Bij het bevriezen van Russische miljarden die in Nederland zijn gestald, ontbreekt het aan regie. Verschillende instanties die met de opsporing van vermogens van oligarchen en andere rijke gesanctioneerde Russen zijn belast wijzen te veel naar elkaar en daarmee stokt de aanpak. Dat zei Lousewies van der Laan, directeur van de Nederlandse afdeling van anti-corruptieorganisatie Transparency International in het tv-programma Buitenhof.
Volgens De Nederlandsche Bank is door Nederland nu zo'n 200 miljoen euro aan vermogen bevroren. Dat staat in schril contrast met bijvoorbeeld België waar al beslag is gelegd op zo'n 10 miljard euro aan Russische tegoeden.
Van der Laan is hoogst verbaasd over de Nederlandse aanpak. Zeker omdat het via Nederland door middel van allerlei constructies mogelijk was om geld weg te sluizen. "Nederland is altijd het centrum geweest van dit soort geldstromen", aldus Van der Laan.
Volgens de voormalige Europarlementariër voor D66 is de regie te verdeeld en moet de politieke druk opgevoerd worden. Alleen al in het kabinet is deze kwestie volgens haar verdeeld over vier ministers. Daarnaast wijzen instanties als De Nederlandsche Bank, de FIOD, de Douane, de Autoriteit Financiële Markten, het Openbaar Ministerie en anderen te veel naar elkaar.
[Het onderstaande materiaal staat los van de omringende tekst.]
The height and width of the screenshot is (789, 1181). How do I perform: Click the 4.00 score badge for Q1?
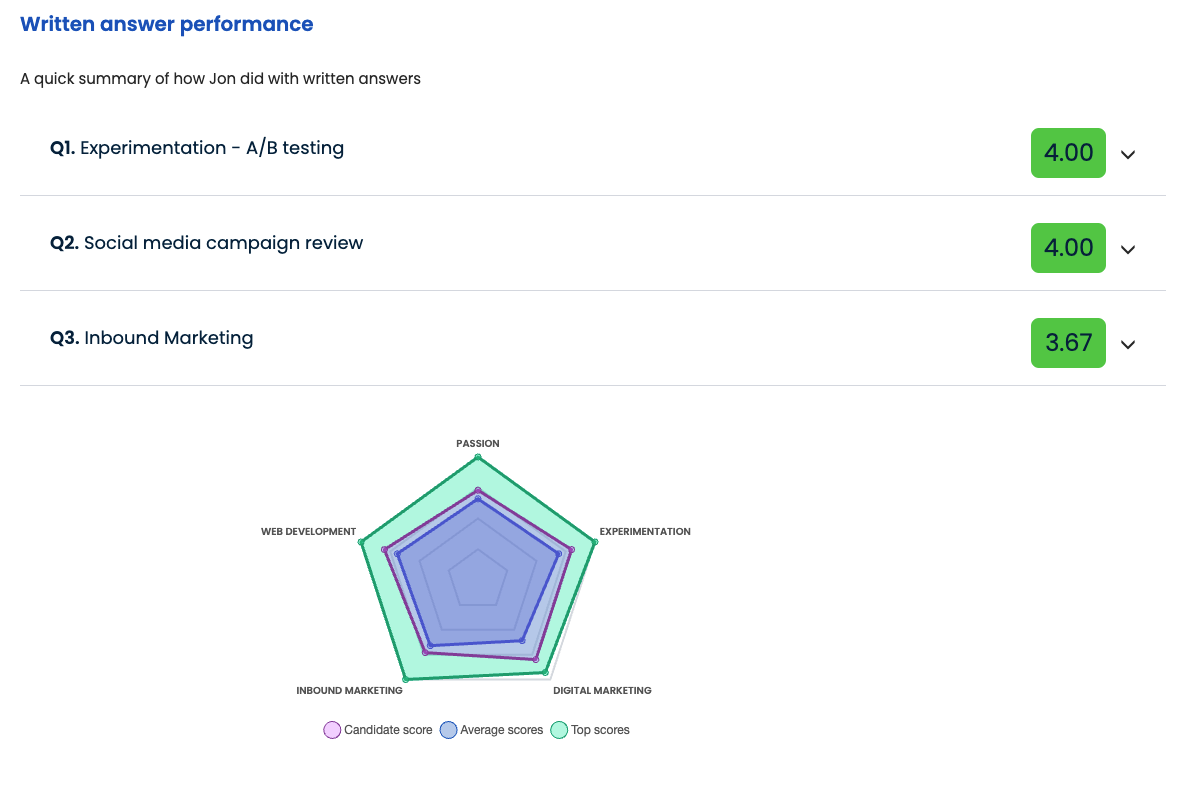coord(1068,153)

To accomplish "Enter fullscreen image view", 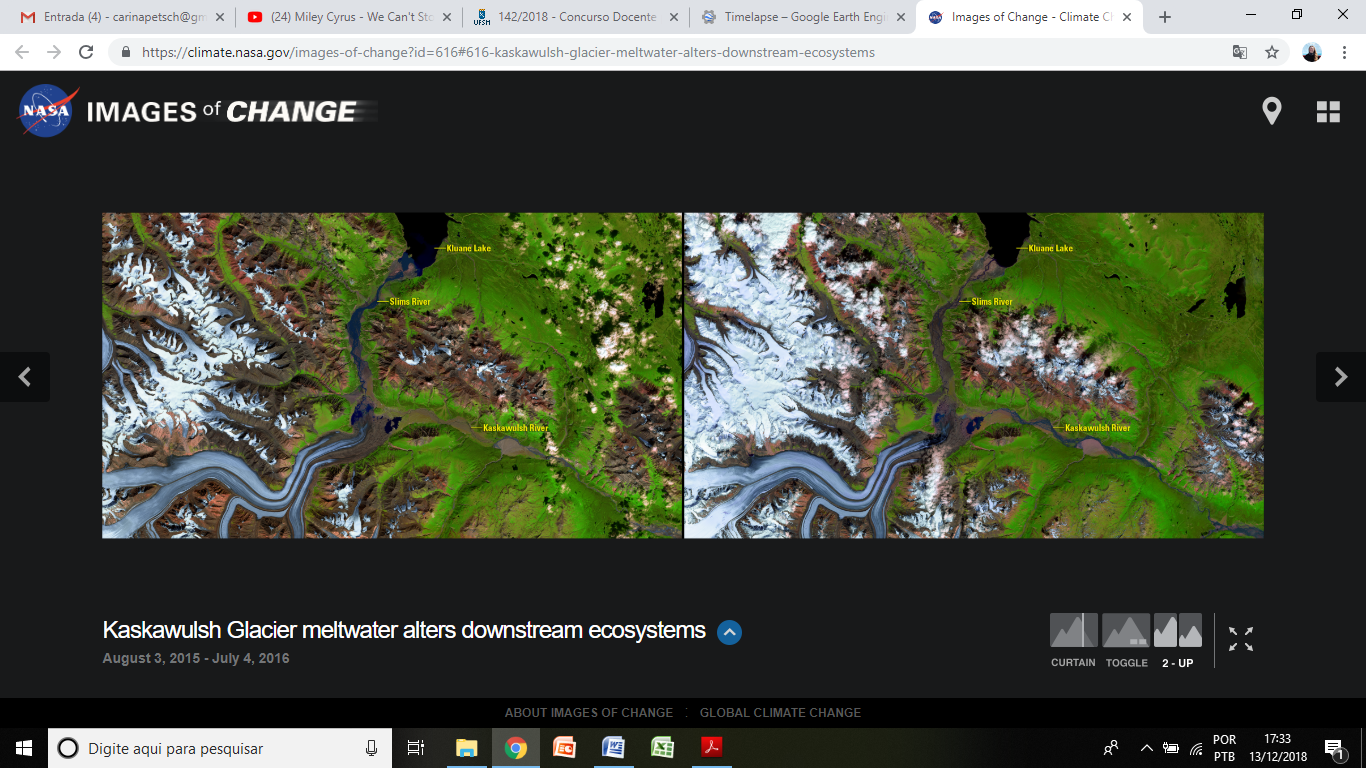I will click(x=1241, y=639).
Uit onderzoek van het Financieele Dagblad kwam naar voren dat in Nederland alleen al zo'n 45 miljard euro geparkeerd staat van personen en organisaties die op de zwarte lijst van Europese Unie staan. Om het bevriezen van de Russische tegoeden te versnellen is Transparency International eerder met aanbevelingen gekomen. Een daarvan is transparantie. Zo moet er beter inzicht komen over wie eigenaar is van bedrijven. "Door de opgetuigde constructies is nu bijna niet te achterhalen wie erachter zit", aldus Van der Laan.
Ook moet er regie komen. "Er moet helder zijn wie wat doet." Van der Laan pleit ook voor aansluiting bij internationale initiatieven en het eventueel instellen van een "war room" zodat de aanpak beter wordt gecoördineerd. We hebben wat goed te maken. Werk aan de winkel", besluit Van der Laan.